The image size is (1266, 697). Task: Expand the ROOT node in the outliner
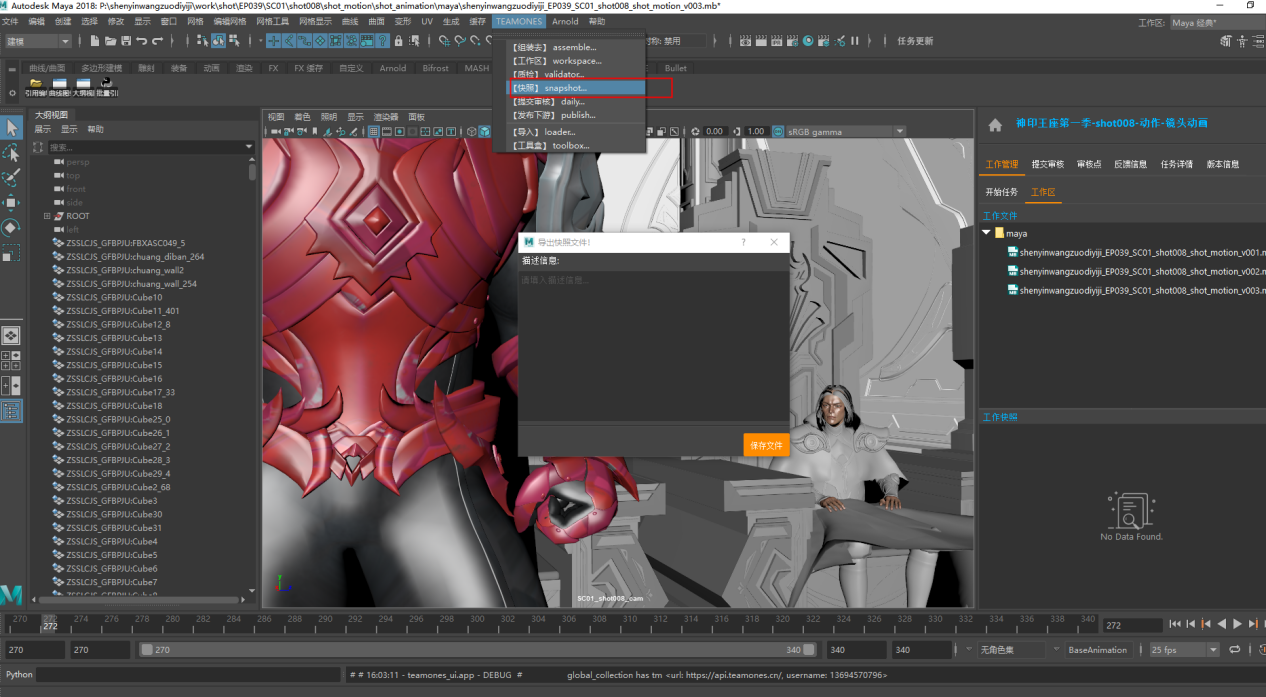47,216
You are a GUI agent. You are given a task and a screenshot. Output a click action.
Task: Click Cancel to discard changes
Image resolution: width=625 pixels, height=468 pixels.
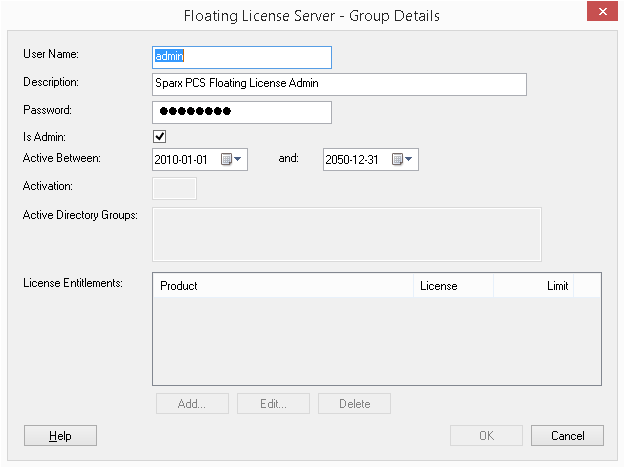click(x=567, y=436)
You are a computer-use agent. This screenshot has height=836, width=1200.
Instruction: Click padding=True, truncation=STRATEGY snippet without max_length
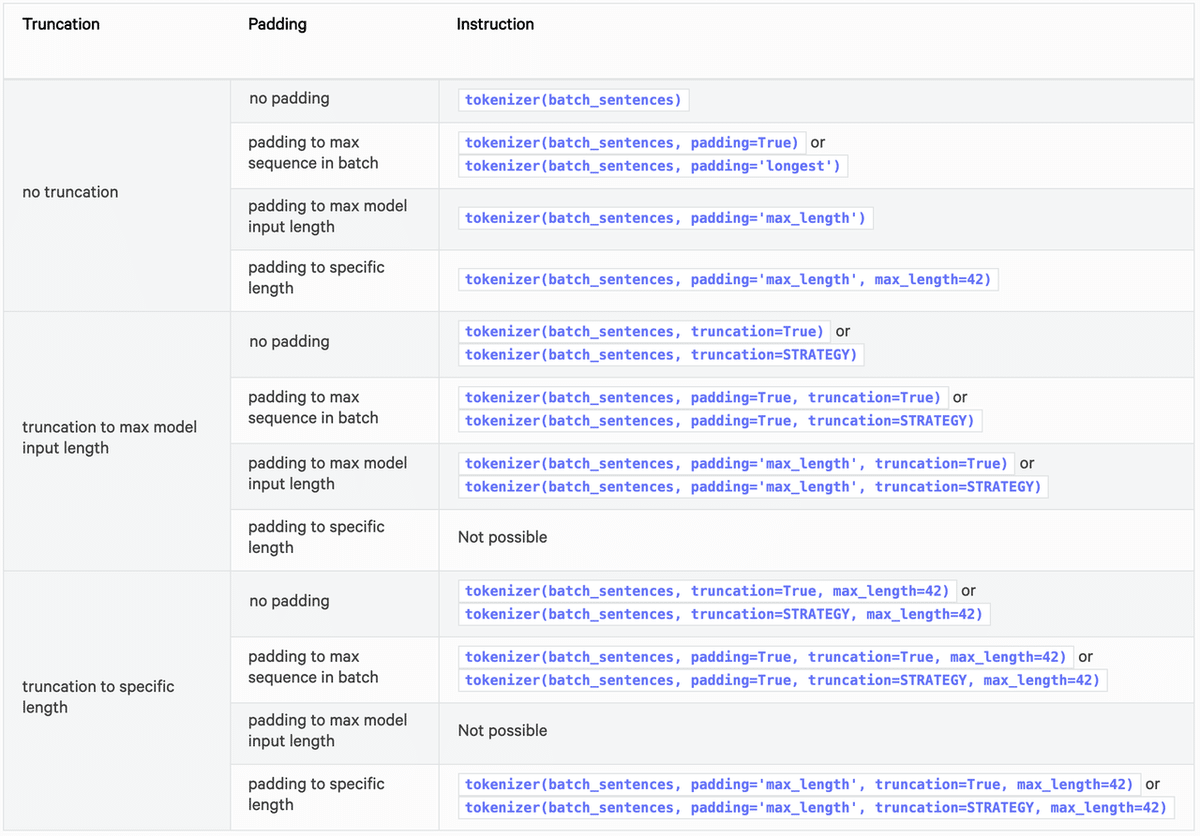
^^^^^^^^^^^^^^^^
> _What to do_
Reproduce every line of the records above, requests included, with each coordinate in the answers multiplied by 1.85 and rounded to a whole number (halves round up), and the numbers in the requests left as they are. Leave the pictures out.

> _Answer_
The image size is (1266, 697). Task: Expand the ROOT node in the outliner
87,400
You are a GUI agent. You are given a task and a screenshot. Output a click action.
Task: Click Cancel to discard changes
Image resolution: width=625 pixels, height=468 pixels.
click(x=1049, y=807)
You are a computer-use agent. This screenshot has height=836, width=1200.
Instruction: Click padding=True, truncation=STRATEGY snippet without max_length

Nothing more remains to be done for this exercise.